Seminar Details

Iron speciation as a redox proxy in the sediments of the Gulf of Aqaba

Date

16/05/2019

Lecturers

Valeria Boyko - Dept. of Geological and Environmental Sciences, Ben Gurion of the Negev

Abstract

The iron speciation is one of the most accessible and effective inorganic paleoproxies utilized to identify depositional settings (oxic vs anoxic; ferruginous vs euxinic) in the ancient and modern marine systems and trace environmental changes throughout Earth’s evolution. This proxy is based on the distribution of iron among several fractions with different reactivity towards hydrogen sulfide. We have studied speciation of iron in the dust, dry creek sediments and sediments of the Gulf of Aqaba at various water depths in order to understand sources and transformations of iron minerals.
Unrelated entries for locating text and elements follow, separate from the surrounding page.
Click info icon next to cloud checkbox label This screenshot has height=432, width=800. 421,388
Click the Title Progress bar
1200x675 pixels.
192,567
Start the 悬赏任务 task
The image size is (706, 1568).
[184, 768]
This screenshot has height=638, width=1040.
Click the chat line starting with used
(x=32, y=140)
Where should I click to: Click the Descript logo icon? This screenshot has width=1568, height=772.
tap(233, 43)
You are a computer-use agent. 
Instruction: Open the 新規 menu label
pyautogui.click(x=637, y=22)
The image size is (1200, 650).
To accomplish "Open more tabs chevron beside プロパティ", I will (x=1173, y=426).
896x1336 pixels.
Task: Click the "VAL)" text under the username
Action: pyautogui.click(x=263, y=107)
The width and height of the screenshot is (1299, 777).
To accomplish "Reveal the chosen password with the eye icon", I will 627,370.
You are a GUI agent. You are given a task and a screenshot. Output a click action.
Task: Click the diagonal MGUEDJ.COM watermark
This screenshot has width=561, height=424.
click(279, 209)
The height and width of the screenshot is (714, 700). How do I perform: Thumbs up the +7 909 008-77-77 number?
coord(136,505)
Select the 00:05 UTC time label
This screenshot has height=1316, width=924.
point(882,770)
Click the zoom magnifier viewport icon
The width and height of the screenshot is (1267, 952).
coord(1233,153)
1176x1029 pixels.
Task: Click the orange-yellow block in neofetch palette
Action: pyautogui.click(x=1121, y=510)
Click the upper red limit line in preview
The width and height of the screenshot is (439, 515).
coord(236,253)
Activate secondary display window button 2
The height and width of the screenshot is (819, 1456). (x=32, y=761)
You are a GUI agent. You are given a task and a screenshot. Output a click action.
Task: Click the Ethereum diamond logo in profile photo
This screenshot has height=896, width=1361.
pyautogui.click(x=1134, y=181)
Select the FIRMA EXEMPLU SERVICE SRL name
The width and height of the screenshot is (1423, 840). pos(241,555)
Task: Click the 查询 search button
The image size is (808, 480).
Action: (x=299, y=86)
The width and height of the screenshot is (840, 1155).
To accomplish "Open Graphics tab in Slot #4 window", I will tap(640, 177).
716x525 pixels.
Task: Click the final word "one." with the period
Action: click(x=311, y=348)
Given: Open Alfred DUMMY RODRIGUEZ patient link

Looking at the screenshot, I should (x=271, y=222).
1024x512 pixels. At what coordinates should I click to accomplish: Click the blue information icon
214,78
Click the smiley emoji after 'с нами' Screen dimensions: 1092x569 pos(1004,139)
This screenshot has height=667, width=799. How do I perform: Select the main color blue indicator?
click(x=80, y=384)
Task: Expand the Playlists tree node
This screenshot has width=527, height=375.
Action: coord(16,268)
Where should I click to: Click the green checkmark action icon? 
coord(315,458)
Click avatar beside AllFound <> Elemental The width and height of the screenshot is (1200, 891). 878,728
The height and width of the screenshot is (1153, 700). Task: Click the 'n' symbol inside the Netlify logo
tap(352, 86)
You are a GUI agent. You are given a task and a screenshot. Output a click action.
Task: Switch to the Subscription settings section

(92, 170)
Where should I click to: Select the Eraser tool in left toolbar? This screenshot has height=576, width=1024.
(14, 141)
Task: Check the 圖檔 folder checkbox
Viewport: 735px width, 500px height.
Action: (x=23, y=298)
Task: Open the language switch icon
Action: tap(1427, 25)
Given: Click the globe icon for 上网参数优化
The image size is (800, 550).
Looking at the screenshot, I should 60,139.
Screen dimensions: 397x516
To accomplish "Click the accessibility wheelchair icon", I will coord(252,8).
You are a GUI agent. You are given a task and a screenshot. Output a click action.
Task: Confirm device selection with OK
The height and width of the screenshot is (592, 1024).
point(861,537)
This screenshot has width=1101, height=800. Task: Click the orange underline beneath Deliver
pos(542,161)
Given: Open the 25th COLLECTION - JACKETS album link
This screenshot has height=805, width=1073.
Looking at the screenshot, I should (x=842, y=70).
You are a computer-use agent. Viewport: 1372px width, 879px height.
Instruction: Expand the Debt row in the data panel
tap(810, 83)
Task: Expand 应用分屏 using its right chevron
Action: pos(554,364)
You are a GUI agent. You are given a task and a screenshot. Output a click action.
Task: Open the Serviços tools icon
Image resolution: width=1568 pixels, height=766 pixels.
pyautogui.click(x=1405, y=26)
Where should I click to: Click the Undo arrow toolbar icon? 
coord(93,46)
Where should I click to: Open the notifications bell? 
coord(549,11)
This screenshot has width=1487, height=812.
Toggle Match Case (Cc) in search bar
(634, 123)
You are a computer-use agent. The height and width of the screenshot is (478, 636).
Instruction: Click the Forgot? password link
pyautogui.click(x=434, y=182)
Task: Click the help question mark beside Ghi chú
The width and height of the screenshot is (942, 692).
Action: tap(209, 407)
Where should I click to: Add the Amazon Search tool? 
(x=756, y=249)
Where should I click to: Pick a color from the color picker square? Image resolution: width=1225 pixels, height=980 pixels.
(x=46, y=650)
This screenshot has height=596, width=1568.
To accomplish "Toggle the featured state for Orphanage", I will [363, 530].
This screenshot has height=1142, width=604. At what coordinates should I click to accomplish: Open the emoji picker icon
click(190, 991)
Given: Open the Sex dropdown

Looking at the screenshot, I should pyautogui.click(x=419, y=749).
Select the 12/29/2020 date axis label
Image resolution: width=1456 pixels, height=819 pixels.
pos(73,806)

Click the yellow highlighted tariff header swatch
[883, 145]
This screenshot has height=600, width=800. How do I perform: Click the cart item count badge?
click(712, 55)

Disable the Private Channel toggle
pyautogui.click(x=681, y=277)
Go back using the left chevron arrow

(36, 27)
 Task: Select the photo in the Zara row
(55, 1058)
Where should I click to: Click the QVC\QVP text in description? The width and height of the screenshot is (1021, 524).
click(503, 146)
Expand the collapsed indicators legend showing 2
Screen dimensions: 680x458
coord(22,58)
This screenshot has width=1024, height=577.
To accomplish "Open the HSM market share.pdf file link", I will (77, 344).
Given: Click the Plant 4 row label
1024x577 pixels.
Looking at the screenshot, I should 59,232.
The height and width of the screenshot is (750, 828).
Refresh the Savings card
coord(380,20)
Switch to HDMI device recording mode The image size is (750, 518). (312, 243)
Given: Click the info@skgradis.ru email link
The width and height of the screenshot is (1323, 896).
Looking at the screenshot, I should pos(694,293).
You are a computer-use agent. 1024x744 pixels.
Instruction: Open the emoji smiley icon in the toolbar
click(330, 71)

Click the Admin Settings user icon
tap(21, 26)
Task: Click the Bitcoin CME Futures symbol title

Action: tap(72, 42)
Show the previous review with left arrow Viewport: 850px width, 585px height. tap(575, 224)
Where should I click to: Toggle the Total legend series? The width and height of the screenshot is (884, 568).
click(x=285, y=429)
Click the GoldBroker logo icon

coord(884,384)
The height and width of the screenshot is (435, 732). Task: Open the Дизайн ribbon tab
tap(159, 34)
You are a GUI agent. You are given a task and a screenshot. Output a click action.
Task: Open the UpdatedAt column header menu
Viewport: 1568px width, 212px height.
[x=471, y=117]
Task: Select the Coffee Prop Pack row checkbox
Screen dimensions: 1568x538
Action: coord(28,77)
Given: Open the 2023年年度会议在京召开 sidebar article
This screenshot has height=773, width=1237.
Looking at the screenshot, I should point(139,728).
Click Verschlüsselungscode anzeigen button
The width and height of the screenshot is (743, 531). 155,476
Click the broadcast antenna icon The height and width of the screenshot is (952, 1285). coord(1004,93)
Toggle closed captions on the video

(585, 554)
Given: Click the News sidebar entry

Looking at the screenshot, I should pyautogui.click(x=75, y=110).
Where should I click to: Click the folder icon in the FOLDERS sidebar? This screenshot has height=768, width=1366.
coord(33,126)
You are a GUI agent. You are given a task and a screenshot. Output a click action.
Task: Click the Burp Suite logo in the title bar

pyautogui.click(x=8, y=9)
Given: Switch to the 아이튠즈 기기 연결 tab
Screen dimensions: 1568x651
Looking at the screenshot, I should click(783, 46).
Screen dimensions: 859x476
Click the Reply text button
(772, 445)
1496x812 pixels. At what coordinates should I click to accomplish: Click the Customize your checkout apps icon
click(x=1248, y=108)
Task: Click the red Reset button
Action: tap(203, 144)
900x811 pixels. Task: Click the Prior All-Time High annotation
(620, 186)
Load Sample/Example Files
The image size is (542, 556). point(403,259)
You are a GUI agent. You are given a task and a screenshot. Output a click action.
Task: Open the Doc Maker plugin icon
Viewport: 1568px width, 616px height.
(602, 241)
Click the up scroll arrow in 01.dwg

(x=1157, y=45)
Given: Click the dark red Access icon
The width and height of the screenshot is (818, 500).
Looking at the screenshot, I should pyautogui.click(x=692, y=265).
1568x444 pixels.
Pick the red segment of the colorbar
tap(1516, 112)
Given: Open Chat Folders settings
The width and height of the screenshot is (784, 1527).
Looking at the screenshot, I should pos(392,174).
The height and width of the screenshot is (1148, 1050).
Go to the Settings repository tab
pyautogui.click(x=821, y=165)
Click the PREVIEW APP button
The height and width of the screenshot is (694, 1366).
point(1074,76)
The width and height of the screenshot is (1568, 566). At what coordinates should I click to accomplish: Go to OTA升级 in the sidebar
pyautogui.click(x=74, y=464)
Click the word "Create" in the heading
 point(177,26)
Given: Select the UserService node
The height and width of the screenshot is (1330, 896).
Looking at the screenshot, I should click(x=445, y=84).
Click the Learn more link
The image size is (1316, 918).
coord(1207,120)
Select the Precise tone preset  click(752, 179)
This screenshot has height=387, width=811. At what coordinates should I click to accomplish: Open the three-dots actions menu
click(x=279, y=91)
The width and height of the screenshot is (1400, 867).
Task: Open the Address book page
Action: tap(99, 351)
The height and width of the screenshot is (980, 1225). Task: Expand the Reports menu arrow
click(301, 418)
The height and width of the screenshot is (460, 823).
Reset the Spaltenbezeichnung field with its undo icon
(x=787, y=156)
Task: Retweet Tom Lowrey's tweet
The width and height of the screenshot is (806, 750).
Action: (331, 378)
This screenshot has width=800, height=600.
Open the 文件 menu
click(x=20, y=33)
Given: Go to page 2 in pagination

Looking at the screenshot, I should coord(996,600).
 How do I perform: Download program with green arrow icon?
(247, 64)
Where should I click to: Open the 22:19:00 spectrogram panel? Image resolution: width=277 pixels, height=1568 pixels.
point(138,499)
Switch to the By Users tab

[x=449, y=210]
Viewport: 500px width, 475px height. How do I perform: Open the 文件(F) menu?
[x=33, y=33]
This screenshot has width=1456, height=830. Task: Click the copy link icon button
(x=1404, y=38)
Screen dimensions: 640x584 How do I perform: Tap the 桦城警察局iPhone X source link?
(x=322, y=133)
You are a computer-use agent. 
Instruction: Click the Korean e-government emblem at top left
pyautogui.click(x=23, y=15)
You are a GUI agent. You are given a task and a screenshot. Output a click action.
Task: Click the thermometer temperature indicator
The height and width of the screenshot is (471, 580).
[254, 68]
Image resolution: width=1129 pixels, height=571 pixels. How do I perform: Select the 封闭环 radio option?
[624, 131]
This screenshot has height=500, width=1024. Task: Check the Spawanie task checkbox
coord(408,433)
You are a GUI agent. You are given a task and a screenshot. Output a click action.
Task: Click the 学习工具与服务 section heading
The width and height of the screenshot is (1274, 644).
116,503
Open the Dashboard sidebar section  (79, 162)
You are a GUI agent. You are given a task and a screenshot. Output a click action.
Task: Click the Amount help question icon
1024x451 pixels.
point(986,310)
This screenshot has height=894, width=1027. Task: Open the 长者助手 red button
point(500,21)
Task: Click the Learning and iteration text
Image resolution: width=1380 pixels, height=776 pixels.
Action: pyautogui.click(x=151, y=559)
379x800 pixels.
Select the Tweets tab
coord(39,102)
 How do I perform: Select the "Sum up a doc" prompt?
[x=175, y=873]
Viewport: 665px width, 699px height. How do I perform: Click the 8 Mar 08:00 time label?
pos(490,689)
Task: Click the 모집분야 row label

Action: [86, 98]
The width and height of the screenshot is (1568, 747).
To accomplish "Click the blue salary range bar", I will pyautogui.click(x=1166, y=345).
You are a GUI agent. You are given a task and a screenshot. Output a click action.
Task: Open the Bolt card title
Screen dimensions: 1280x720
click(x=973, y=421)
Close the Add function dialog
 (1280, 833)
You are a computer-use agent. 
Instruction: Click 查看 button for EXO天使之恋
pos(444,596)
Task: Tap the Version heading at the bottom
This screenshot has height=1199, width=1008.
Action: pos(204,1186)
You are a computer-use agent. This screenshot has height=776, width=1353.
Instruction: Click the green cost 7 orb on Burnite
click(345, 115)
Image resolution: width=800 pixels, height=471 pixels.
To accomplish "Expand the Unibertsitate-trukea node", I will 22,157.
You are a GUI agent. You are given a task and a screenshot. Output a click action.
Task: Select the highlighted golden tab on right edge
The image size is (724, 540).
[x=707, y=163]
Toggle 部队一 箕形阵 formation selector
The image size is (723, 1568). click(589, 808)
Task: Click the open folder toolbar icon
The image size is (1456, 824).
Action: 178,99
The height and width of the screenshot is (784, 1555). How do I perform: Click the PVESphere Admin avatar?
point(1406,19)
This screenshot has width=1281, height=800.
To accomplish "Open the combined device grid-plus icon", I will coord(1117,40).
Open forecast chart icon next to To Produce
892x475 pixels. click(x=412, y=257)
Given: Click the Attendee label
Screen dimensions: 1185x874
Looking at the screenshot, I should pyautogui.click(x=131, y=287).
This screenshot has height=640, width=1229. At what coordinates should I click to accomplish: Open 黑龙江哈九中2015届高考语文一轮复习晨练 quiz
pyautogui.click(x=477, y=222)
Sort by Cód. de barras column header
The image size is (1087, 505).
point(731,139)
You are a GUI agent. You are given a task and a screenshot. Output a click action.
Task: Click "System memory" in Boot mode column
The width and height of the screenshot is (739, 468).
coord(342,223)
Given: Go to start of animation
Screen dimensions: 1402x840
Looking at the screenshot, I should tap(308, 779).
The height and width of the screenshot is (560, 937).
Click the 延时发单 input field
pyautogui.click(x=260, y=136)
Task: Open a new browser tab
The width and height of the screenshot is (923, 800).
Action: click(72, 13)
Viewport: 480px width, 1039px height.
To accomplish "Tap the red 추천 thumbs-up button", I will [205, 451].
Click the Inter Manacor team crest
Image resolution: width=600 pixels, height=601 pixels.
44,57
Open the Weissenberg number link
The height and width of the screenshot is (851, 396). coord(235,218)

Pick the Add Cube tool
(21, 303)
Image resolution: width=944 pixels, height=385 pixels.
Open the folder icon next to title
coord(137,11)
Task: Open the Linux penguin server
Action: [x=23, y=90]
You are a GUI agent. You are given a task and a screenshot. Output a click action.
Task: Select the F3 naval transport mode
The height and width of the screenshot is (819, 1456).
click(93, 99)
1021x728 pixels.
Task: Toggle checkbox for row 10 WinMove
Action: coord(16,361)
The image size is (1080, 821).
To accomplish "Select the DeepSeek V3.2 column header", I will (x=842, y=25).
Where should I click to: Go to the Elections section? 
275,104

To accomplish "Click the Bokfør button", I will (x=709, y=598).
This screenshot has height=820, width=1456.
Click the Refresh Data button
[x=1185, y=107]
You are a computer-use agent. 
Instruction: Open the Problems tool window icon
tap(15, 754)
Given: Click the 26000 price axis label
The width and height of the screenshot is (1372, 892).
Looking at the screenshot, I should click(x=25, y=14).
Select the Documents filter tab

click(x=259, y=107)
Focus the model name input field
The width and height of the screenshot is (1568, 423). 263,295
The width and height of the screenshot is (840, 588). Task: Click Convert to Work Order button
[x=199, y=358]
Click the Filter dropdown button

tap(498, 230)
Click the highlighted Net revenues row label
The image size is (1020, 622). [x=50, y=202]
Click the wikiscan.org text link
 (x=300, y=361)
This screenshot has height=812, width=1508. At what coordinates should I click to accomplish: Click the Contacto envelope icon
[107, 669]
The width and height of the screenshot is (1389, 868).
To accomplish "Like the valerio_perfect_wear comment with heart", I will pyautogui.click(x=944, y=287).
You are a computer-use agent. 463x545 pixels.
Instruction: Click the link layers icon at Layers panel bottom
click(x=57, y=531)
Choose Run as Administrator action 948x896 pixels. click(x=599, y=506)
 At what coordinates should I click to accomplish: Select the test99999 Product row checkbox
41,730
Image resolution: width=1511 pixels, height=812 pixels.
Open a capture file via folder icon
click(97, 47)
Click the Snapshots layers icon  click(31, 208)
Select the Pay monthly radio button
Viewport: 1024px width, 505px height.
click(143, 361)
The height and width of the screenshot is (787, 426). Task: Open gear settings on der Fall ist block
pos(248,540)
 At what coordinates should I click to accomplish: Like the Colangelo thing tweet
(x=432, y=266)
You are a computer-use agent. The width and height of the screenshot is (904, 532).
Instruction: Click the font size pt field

Two sources of iron, dust and flash floods transported material, were found to possess distinct geochemical signatures: dust was found to be enriched in total and highly reactive iron relative to the sediments in creek beds. Superposition of these two sources leads to increase in content of highly reactive iron sediment with water depth. This increase, in turn, results in formation of lateral redox gradient with sulfidic pore-waters near the shore, and ferruginous-manganous pore-waters and cryptic sulfur cycling at the deeper water sites, despite increase in total organic carbon content with depth. Another result of dry aeolian deposition of desert dust to the sediments of the Gulf of Aqaba, overlaid by deep well-oxygenated waters, is anomalously high ratios of highly reactive to total iron, which are diagnostic for anoxic, iron-rich water columns.